Agedashi tofu (translated to deep-fried tofu - try running the characters through Google translate and it comes up with something like "head gain tofu corrosion") is like McDonalds for pescatarians. Or even vegetarians if you choose the bonito-less garnish. It costs much less than you'll buy at a restaurant and is relatively easy to make.

The style seems to vary from region to region, but I've perfected it for my tastes - you might like to cube your tofu a little smaller or make variations in the stock, but here's a recipe for disaster(ously great agedashi tofu).

1 pack soft tofu 4 tbsp potato starch (corn flour is a bit corny)
1 cup vegetable oil for deep frying in a smaller pan 

For the stock:
1 cup dashi - I've used stock (dashi) that you can buy at most Asian supermarkets, usually 1-2 sachets per cup, but check the directions
1 tbsp nori or some sort of dehydrated seaweed 
1 tsp shoyu soy sauce 
1 tbsp mirin 

Garnish: Chillies, spring onions, bonito flakes (skip this if you dislike seafood) 

1. Cut up your garnishes.
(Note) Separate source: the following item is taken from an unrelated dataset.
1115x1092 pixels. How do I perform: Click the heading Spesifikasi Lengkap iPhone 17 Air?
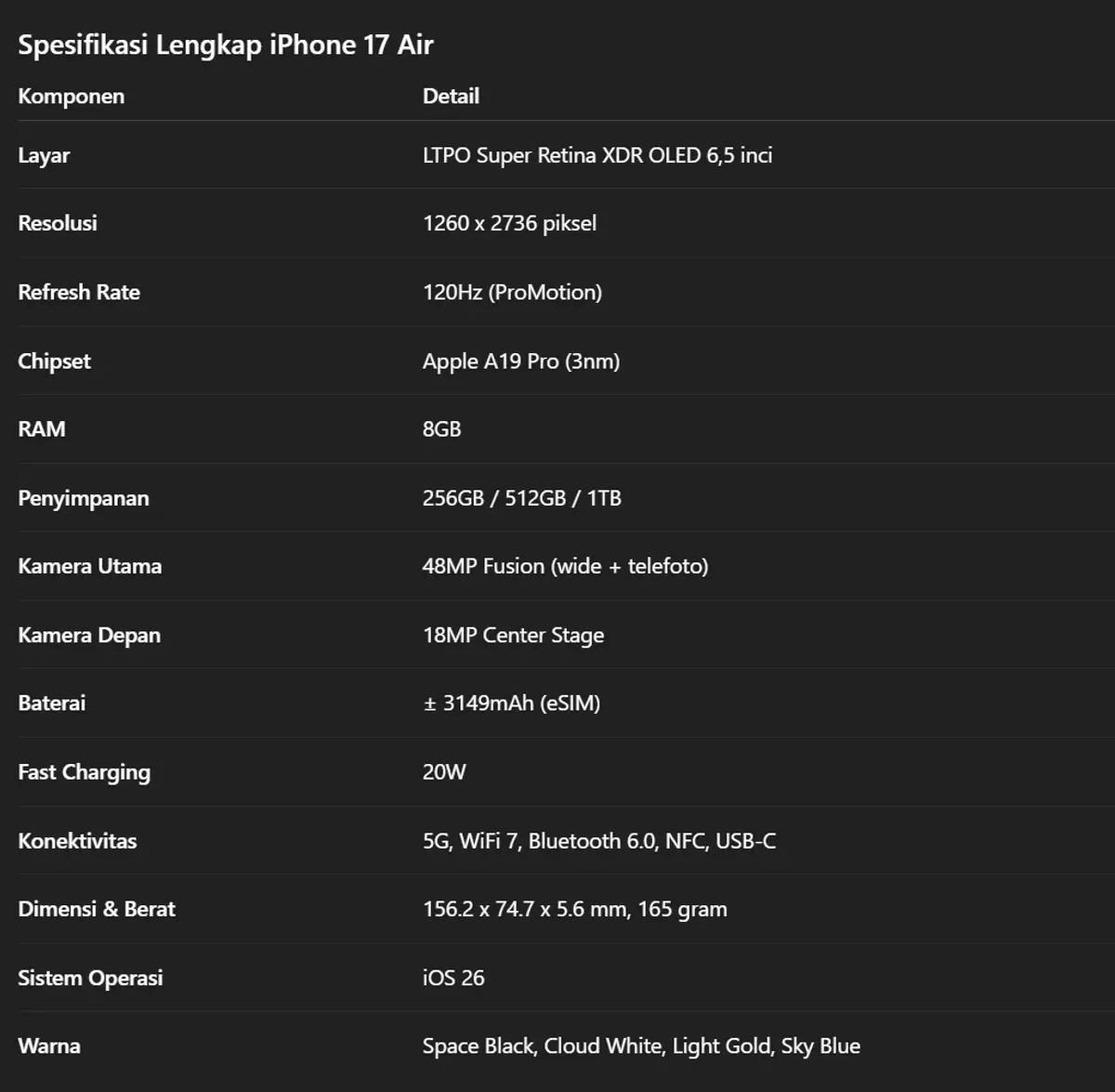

Distribute them into serving bowls.

2. Start your broth - put 1 cup of water to simmer and add the nori, soy sauce and mirin. Keep this on a very low heat.

3. Get your tofu and tip it out onto a plate but make sure that it stays in one piece. Cut the tofu up into six cubes for a small pack of tofu - you can make the cubes smaller, but I like the fleshiness of the tofu.

4. Roll the cubes in some potato starch until the cubes are covered and you can't see any moisture through the potato starch.

5. Place tofu carefully in a pan which has about 2cm of hot oil in it… cook the little guys on one side, then flip them over.

6. Turn the tofu out into a metal strainer or paper towel.

7. Add the dashi stock to the broth - adding it at the end and letting it cook for about two minutes.

8. Place the tofu on top of the already garnished bowls, and then add the broth at the very end. You can add other ingredients like udon noodles or fried eggplant, which is better if you're after a hearty meal.